**Goal of the exercise**
When the string "below" occurs in a line of the records, show that line.

======== Dataset excerpts

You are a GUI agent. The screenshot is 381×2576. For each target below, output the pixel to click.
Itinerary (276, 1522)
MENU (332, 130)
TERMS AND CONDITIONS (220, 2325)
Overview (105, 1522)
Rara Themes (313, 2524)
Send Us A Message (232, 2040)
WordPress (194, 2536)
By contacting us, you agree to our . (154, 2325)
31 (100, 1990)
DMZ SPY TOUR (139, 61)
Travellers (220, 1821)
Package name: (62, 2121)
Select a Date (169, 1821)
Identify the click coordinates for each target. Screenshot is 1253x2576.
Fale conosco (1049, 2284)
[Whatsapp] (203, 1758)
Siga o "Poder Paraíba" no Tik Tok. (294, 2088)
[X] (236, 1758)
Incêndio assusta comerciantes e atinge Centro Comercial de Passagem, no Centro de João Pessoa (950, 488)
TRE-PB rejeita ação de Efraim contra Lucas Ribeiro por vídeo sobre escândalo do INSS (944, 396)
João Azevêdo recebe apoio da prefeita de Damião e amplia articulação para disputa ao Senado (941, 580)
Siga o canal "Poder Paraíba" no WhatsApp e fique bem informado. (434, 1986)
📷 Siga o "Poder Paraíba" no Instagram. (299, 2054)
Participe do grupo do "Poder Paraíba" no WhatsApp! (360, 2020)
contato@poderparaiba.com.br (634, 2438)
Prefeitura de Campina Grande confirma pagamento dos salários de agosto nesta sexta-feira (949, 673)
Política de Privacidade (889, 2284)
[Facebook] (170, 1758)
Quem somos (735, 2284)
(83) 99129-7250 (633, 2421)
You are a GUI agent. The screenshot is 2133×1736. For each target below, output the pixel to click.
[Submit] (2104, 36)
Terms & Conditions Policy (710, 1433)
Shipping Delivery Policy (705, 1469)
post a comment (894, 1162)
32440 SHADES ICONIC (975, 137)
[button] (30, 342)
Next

================

**Task response**
You are a GUI agent. The screenshot is 381×2576. For each target below, output the pixel to click.
You are a GUI agent. The screenshot is 2133×1736. For each target below, output the pixel to click.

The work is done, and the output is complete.